-- Data supplied --
- Opening Delimiter -

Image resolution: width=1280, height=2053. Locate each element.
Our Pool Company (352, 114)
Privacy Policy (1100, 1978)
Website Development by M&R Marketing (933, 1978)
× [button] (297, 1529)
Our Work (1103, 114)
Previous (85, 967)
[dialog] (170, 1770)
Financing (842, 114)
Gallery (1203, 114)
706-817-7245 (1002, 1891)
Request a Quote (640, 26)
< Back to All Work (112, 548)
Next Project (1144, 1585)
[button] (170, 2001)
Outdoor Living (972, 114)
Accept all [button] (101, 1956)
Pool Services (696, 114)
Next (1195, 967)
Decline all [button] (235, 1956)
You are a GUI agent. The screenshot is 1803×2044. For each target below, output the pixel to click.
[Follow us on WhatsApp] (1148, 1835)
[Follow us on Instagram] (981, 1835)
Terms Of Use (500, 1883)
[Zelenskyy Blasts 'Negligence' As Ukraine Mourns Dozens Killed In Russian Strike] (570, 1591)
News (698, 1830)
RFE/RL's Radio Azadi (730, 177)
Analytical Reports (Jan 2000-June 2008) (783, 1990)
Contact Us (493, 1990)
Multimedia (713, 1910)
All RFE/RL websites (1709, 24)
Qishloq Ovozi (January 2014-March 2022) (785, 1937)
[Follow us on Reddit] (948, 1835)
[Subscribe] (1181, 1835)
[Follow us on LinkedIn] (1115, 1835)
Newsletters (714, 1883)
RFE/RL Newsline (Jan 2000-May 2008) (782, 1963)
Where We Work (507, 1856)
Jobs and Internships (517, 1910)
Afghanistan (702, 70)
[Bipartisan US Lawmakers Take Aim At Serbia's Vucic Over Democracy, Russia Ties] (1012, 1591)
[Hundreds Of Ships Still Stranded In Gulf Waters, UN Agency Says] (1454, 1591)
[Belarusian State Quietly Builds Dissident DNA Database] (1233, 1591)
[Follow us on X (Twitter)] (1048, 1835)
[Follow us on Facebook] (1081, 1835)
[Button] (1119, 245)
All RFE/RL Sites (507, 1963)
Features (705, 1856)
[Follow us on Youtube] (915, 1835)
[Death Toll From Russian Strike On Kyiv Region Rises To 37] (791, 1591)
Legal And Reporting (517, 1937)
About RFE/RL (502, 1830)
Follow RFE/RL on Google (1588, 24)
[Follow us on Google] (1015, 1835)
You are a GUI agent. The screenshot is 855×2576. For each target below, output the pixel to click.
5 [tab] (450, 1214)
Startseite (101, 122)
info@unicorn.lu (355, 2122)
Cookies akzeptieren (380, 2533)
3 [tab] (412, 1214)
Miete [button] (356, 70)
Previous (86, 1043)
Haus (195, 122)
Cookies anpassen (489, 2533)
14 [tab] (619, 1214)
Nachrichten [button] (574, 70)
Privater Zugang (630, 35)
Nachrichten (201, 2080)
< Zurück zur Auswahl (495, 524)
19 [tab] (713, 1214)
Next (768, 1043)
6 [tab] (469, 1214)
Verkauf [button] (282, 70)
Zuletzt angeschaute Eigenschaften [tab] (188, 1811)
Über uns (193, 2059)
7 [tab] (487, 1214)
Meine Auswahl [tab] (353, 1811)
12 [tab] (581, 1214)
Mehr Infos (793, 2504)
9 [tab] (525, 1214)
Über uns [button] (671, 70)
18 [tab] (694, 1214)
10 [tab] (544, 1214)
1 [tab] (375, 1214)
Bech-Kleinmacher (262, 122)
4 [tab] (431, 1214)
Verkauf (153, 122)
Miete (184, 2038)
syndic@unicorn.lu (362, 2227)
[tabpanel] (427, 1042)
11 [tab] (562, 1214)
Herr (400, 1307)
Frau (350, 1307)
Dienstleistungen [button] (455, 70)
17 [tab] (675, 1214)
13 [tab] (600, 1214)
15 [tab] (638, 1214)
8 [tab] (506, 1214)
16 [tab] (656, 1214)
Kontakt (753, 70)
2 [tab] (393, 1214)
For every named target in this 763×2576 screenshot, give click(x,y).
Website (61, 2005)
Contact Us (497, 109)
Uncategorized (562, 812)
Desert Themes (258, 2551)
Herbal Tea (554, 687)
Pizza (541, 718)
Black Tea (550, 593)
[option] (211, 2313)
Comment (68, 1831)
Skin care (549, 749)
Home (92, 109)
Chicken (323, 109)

- Closing Delimiter -

-- About this exercise --
Each line with the word "target" in the records above belongs in the result; copy all of them.

-- Exercise output --
You are a GUI agent. The screenshot is 1803×2044. For each target below, output the pixel to click.
You are a GUI agent. The screenshot is 855×2576. For each target below, output the pixel to click.
For every named target in this 763×2576 screenshot, give click(x,y).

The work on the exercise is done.